Auschwitz
AuschwitziStock

Poland's tourism minister on Wednesday announced the dismissal of the head of the national tourism organization after he said he wanted to remove the Auschwitz memorial and a Jewish history museum from tours for foreign journalists, The Associated Press reports.

The minister, Witold Banka, said on Twitter he was dismissing Marek Olszewski immediately over "scandalous remarks" the head of the Polish Organization of Tourism made in Wednesday's Gazeta Wyborcza daily.

The newspaper quoted Olszewski as saying he loved his country and wants “to show its best side, through our monuments, culture, hospitality, wonderful music.”

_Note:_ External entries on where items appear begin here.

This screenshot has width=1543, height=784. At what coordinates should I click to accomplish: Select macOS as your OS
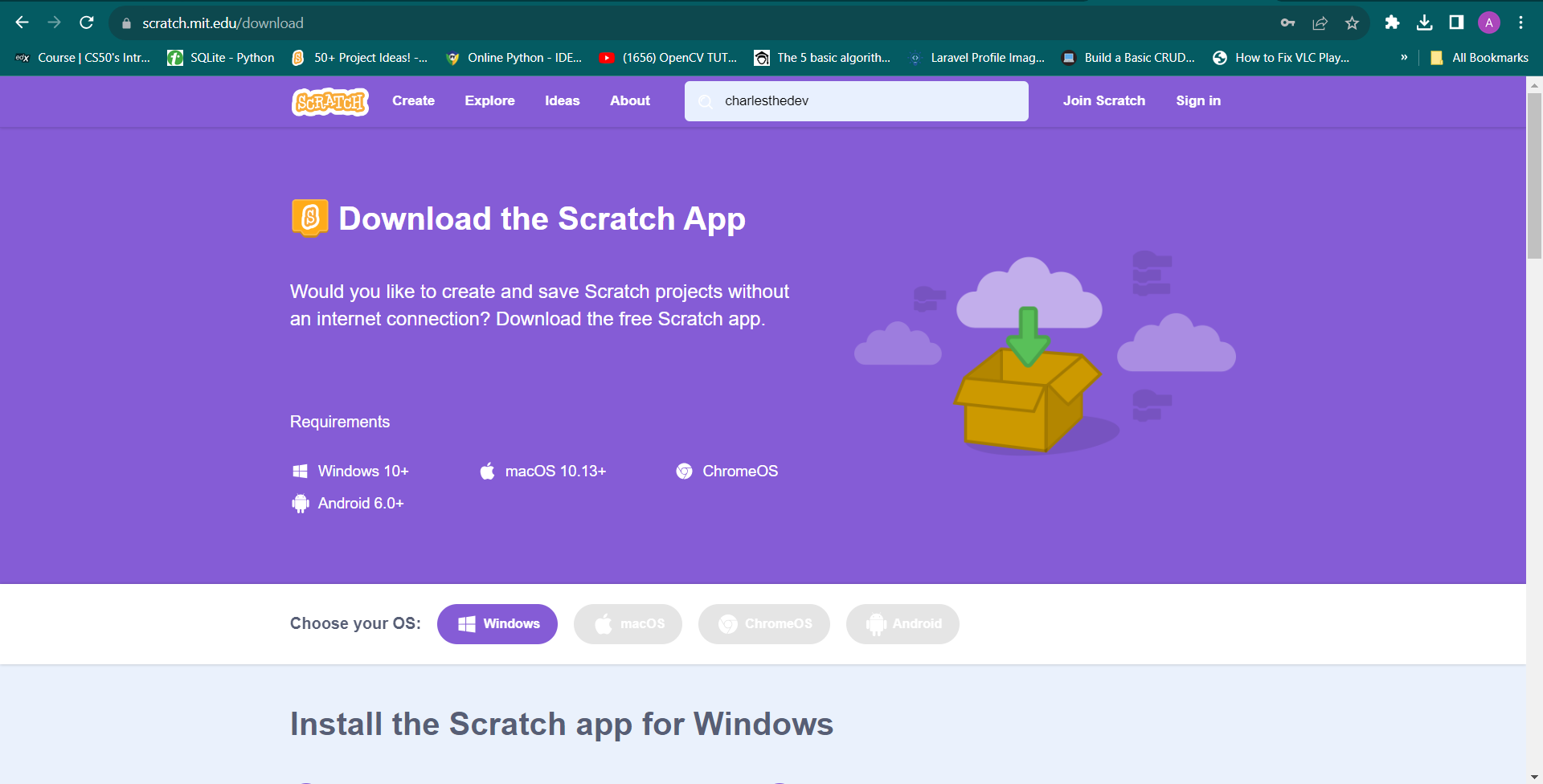point(628,624)
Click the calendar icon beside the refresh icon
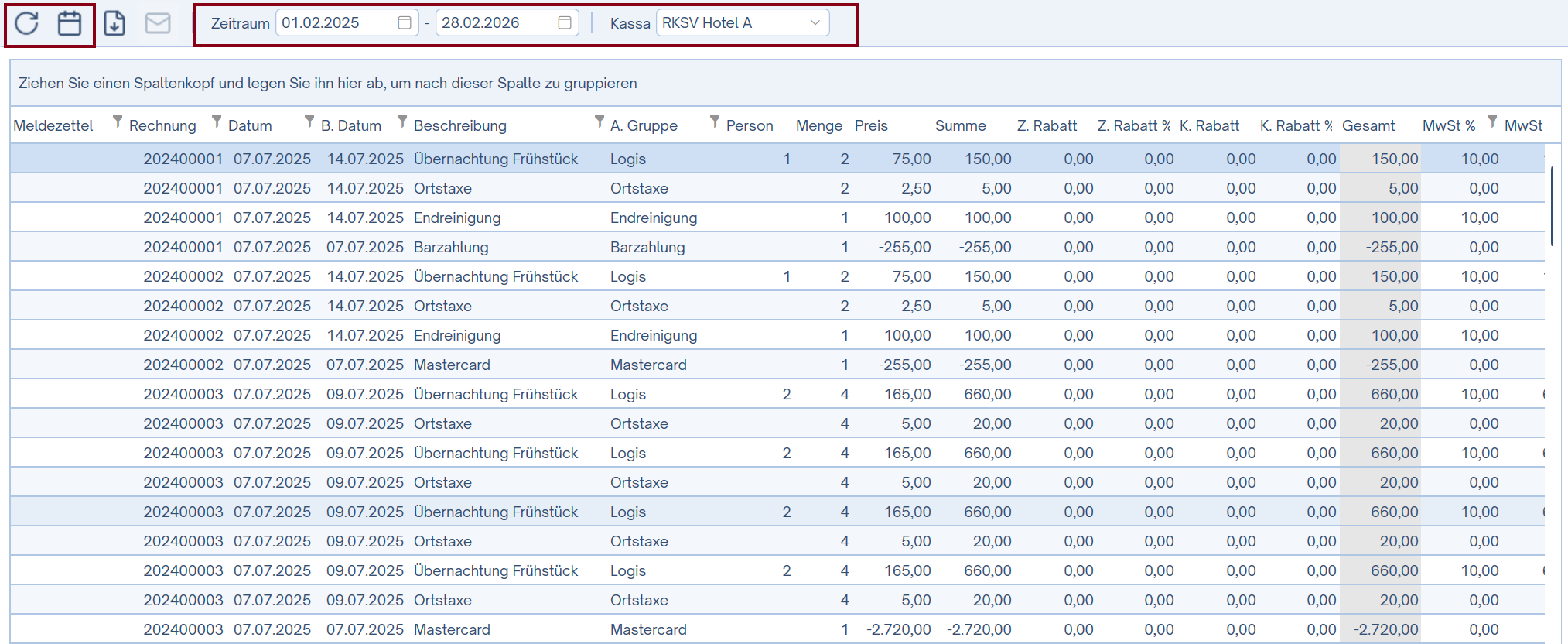This screenshot has width=1568, height=644. [x=70, y=23]
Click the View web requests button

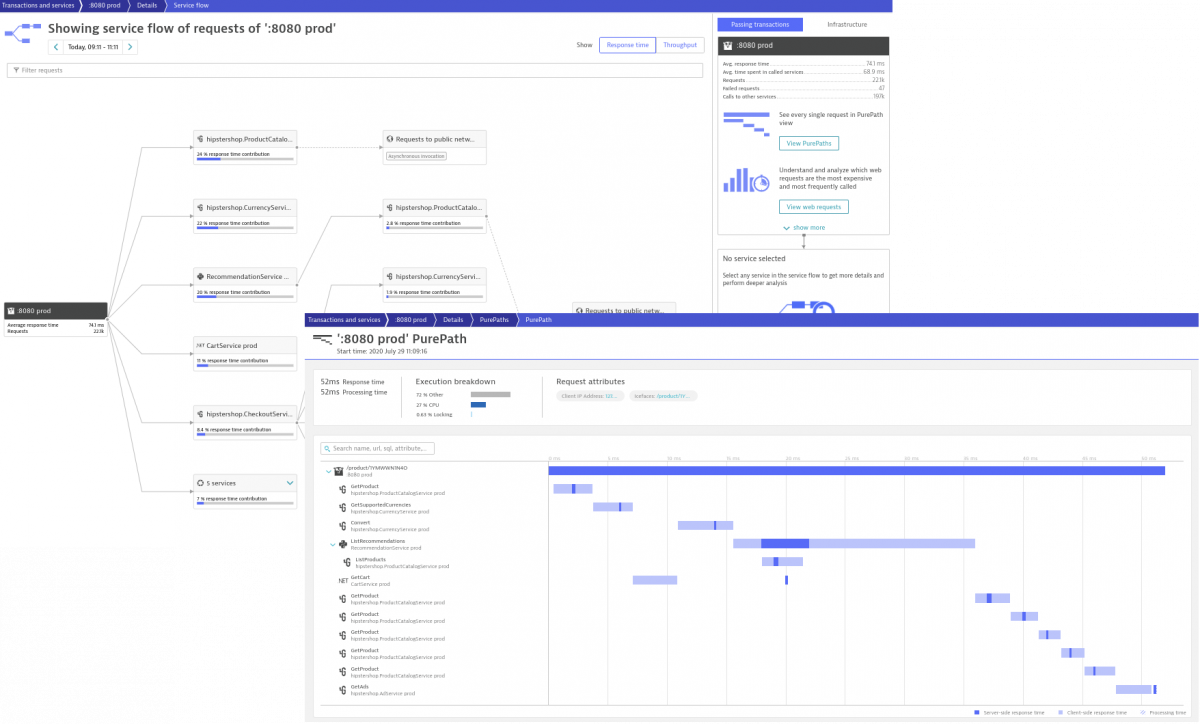click(x=813, y=206)
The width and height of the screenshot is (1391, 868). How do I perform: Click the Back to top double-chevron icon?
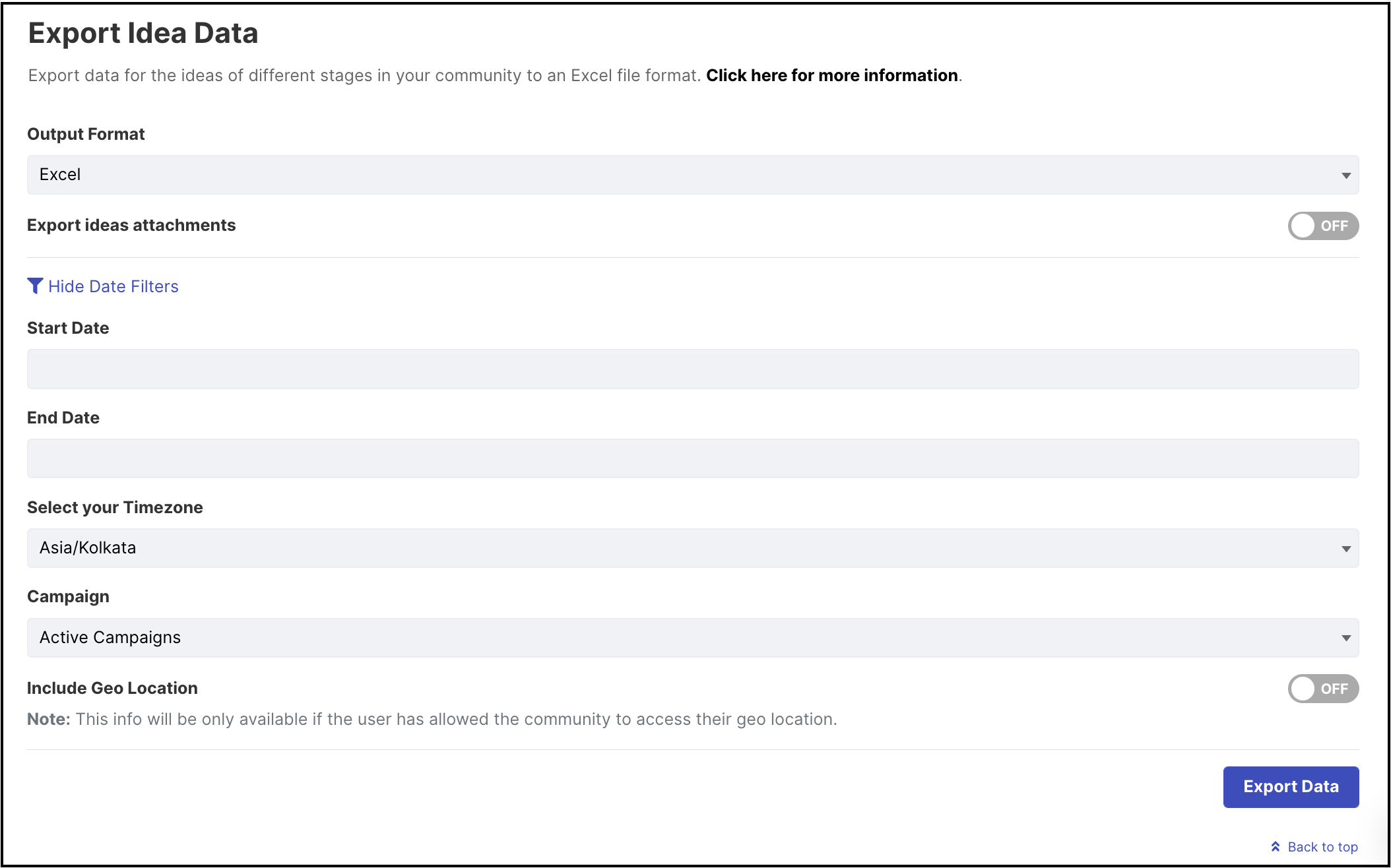click(1276, 846)
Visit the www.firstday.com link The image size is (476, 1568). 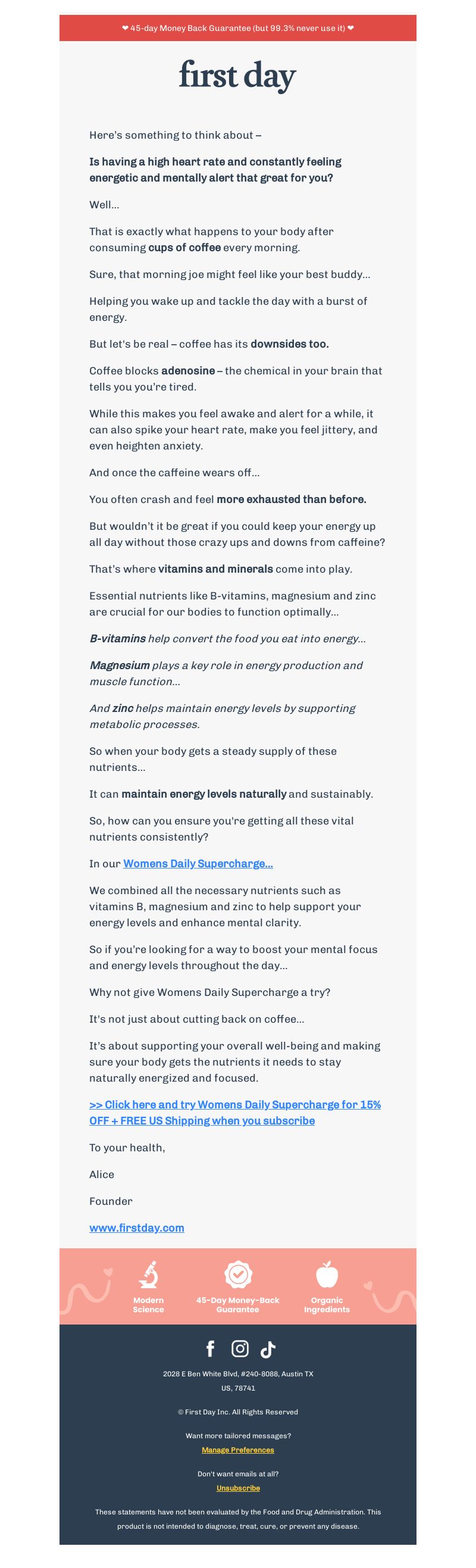(136, 1227)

“Auschwitz is not a tourist product but a place of martyrology, reverie and reflection, and we are promoting Poland as an attractive tourist destination. … I do not need to expose places and events connected with the history of other nations,” he added.

Olszewski also reportedly said that “it was Poles, not the Jewish elites, that were completely plowed and liquidated during the war. Let us remember that the whole Jewish culture in practice has survived.”

JTA noted that Olszewski twice ran for mayor of the town of Kamien Pomorski as a member of the right-wing populist Law and Justice party.

Some 1.1 million people, mainly Jews but also Poles, Roma, Russians and other nationals were killed at Auschwitz during World War II.